Page extract ->
Islamic State fighters traded sniper fire and mortar rounds with Iraqi troops and allied Shi'ite militia forces on Sunday in the city of Tikrit amid further reports the militants had obtained chlorine for possible use as a chemical weapon.
A military official returned from the front in Tikrit said no major advances were made by either side nearly two weeks into an operation to win back the city IS fighters seized last June.
Iraqi Kurdish authorities said on Saturday they had proof the radical Islamist militants occupying large parts of the country's north and west used chlorine against Kurdish peshmerga fighters in January in a car bombing attempt west of the city of Mosul.
The Baghdad government has not issued a statement on the semi-autonomous Kurdish region's announcement. An official reached by Reuters on Sunday declined to comment.
But the mayor of a town on the northern edge of Tikrit told Reuters on Sunday that storage containers filled with chlorine were found by troops and mainly Shi'ite militiamen when they entered al-Alam last week, the day before they fought their way into Tikrit.
"We found a number of storage units containing chlorine that we think were seized by Daesh from water purification stations in different parts of Tikrit," Laith al-Jubouri said, using the Arabic acronym for the group. He said security forces had sealed off the area where the containers were found and alerted Baghdad authorities.
He also said the security forces had found bombs containing chlorine.
On Tuesday, when Iraqi forces and allied mainly-Shi'ite militias pushed Islamic State fighters out of the town, a Reuters photographer was present when Iraqi police instructed journalists to stand back and hold their breath as they detonated a roadside bomb they suspected contained chlorine.
When they detonated the bomb, a yellowish plume burst into the air, and as bystanders coughed, officials shouted "be careful, it's chlorine!", the Reuters photographer said.

Material supplied ->

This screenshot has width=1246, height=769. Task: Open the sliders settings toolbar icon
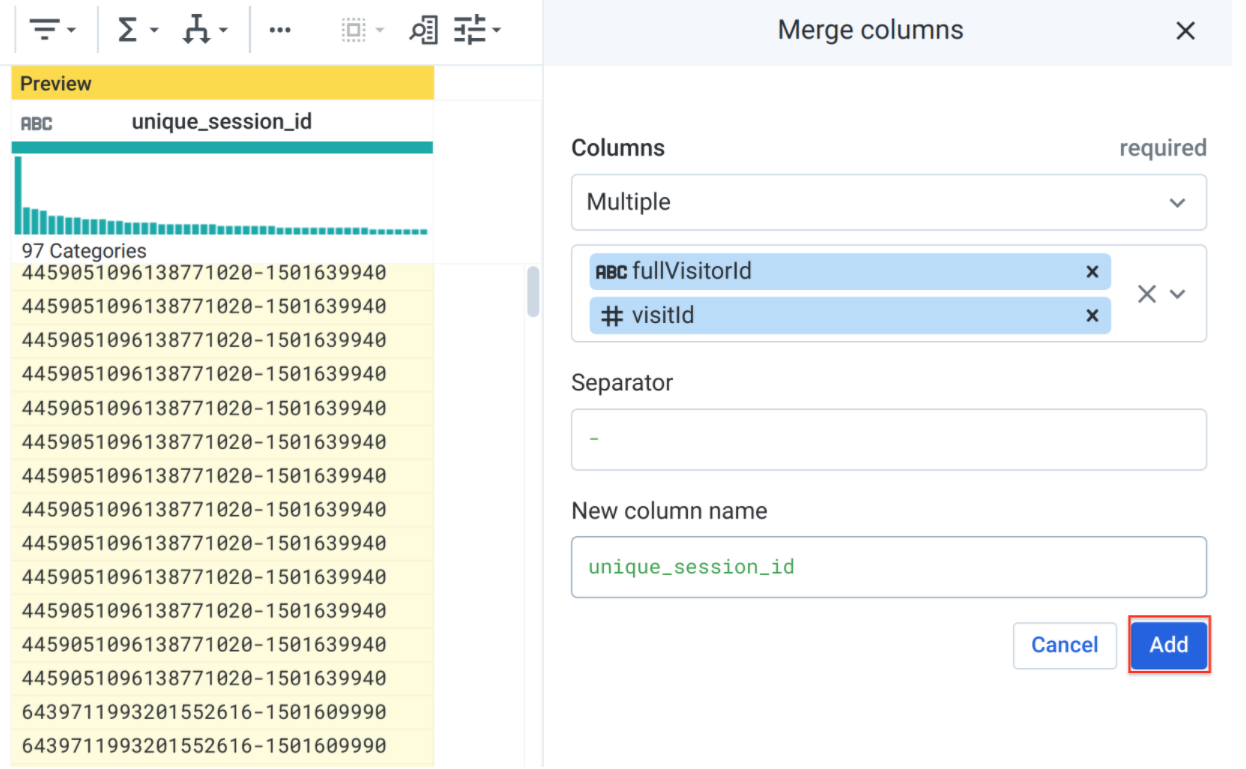[470, 29]
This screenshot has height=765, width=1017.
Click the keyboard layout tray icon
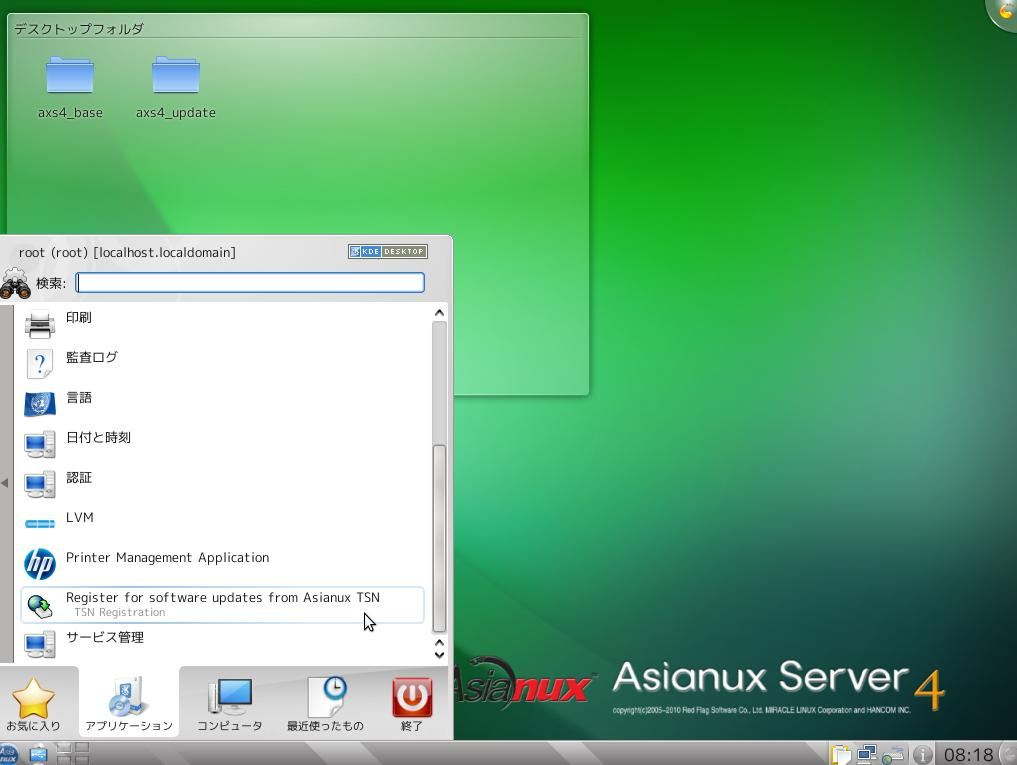pos(893,755)
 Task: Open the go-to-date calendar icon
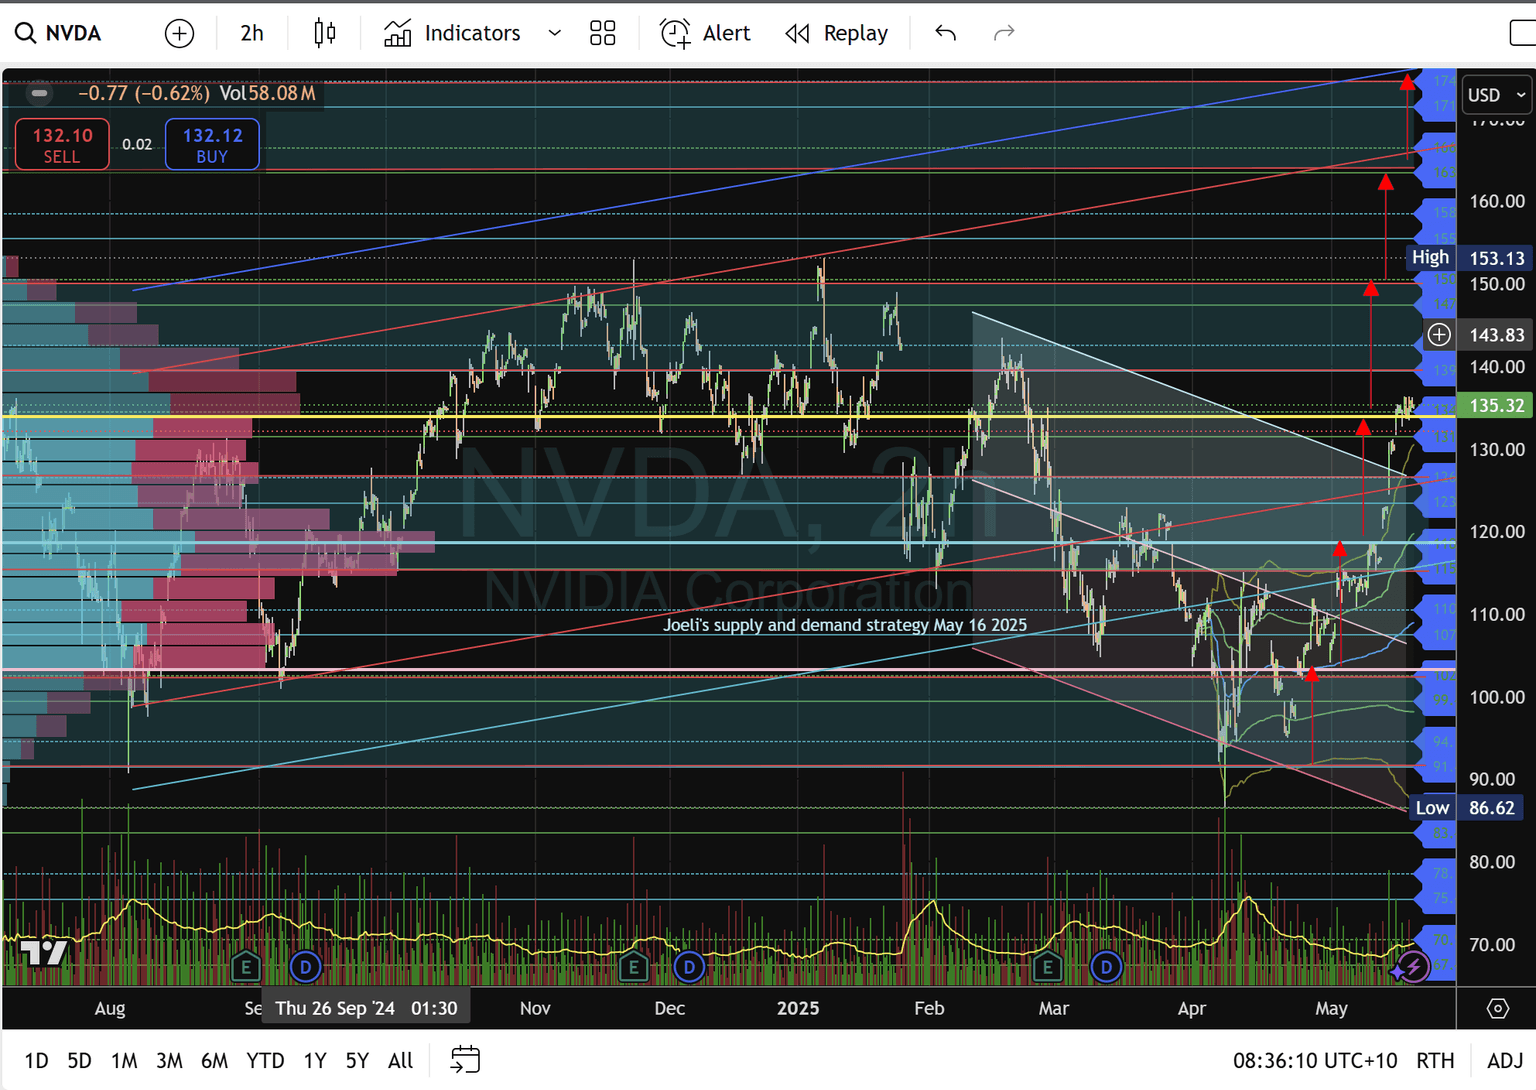465,1059
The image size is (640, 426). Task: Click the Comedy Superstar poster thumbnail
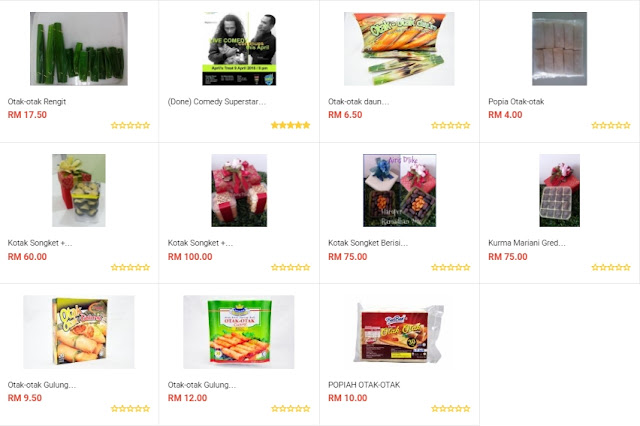(x=239, y=49)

Work required -> In the report on the fighting in Tikrit, where does Laith al-Jubouri think the chlorine in the storage units came from?

Answer to this exercise -> He thinks Daesh seized it from water purification stations in different parts of Tikrit.